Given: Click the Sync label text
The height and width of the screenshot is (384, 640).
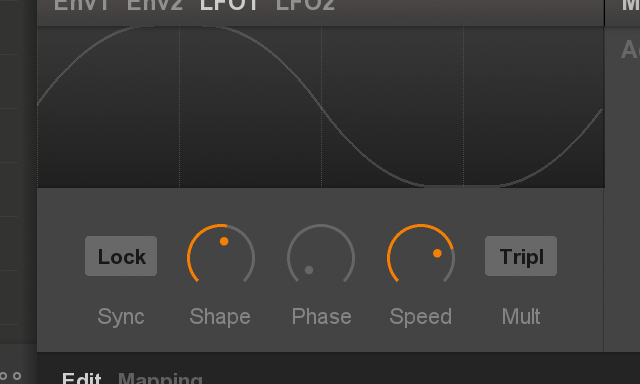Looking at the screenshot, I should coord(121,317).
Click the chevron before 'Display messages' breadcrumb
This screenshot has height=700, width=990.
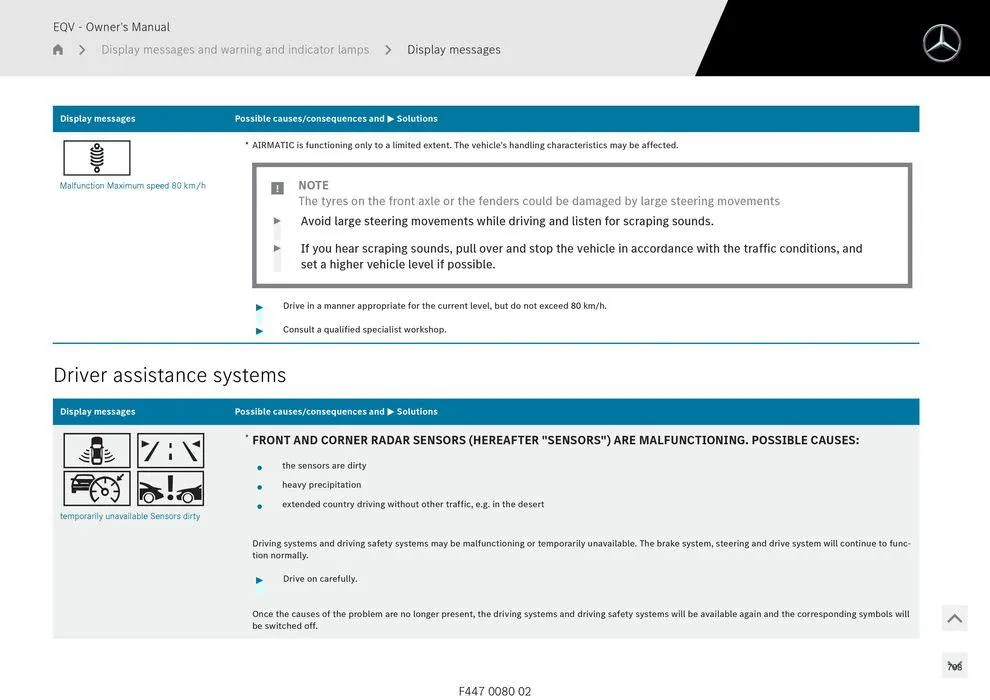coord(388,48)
—————
About this exercise> Extract exactly the lines from the one containing "The height and" through the last line of the records above, both included, and leave out the pictures.

The answer>
The height and width of the screenshot is (384, 640).
Looking at the screenshot, I should coord(121,317).
Click the chevron before 'Display messages' breadcrumb
This screenshot has height=700, width=990.
coord(388,48)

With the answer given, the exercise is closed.